**Tasks for this exercise**:
(a) In the passage about learning from a father, what name does the father give to the tendency of moving things to keep moving and still things to stay still?
(b) Reproduce the passage about learning from a father verbatim, from "It had a ball" up to and including "I noticed something.".
(c) Carry on the passage about learning from a father, picking up after its final sentence.

**Selected passage**:
Finally he says, "So you see, everywhere there's a source of
food, there's some form of life that finds it."

Now, I knew that it may not have been exactly a louse, that it
might not be exactly true that the louse's legs have mites. That
story was probably incorrect in detail, but what he was telling
me was right in principle.
Not having experience with many fathers, I didn't realize how
remarkable he was. How did he learn the deep principles of
science and the love of it, what's behind it, and why it's worth
doing? I never really asked him, because I just assumed that
those were things that fathers knew.
My father taught me to notice things. One day, I was playing
with an "express wagon," a little wagon with a railing around it.
It had a ball in it, and when I pulled the wagon, I noticed
something about the way the ball moved.
I went to my father and said, "Say, Pop, I noticed something.
When I pull the wagon, the ball rolls to the back of the wagon.
And when I'm pulling it along and I suddenly stop, the ball rolls
to the front of the wagon. Why is that?"
"That, nobody knows," he said. "The general principle is that
things which are moving tend to keep on moving, and things
which are standing still tend to stand still, unless you push them
hard. This tendency is called 'inertia,' but nobody knows why
it's true." Now, that's a deep understanding. He didn't just give
me the name.

**Provided data**:
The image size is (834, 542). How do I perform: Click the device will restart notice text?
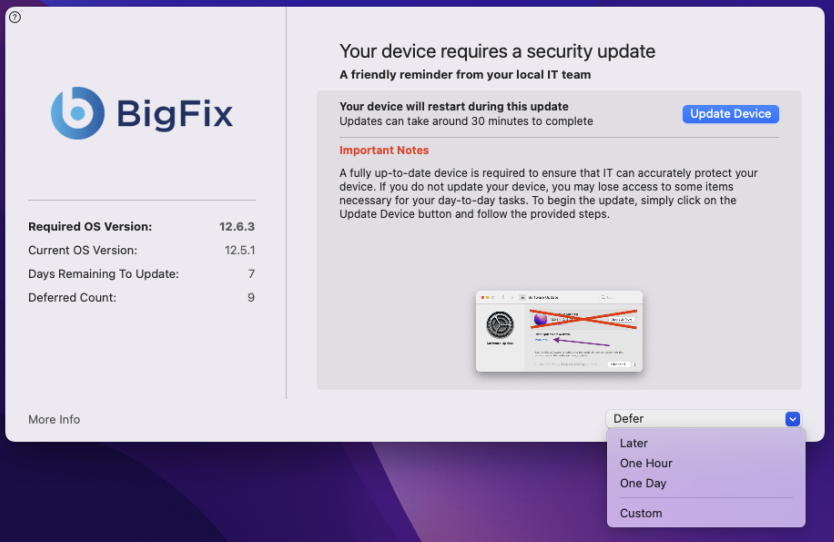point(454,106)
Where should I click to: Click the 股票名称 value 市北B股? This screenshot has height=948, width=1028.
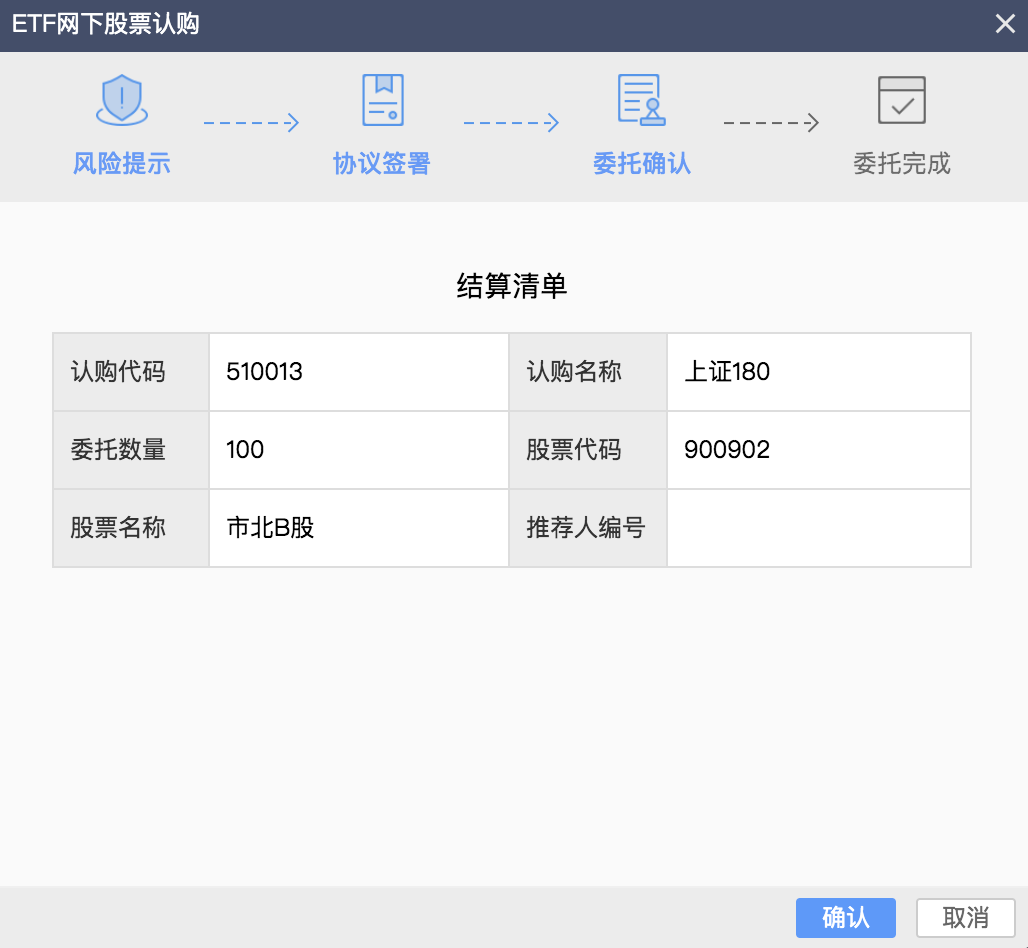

**Answers by task**:
(a) Inertia.

(b)
It had a ball in it, and when I pulled the wagon, I noticed
something about the way the ball moved.
I went to my father and said, "Say, Pop, I noticed something.

(c)
He went on to say, "If you look from the side, you'll see that it's
the back of the wagon that you're pulling against the ball, and
the ball stands still. As a matter of fact, from the friction it
starts to move forward a little bit in relation to the ground. It
doesn't move back."
I ran back to the little wagon and set the ball up again and
pulled the wagon. Looking sideways, I saw that indeed he was
right. Relative to the sidewalk, it moved forward a little bit.
That's the way I was educated by my father, with those kinds of
examples and discussions: no pressure—just lovely, interesting
discussions. It has motivated me for the rest of my life, and
makes me interested in all the sciences. (It just happens I do
physics better.)

I've been caught, so to speak—like someone who was given
something wonderful when he was a child, and he's always
looking for it again. I'm always looking, like a child, for the
wonders I know I'm going to find—maybe not every time, but
every once in a while.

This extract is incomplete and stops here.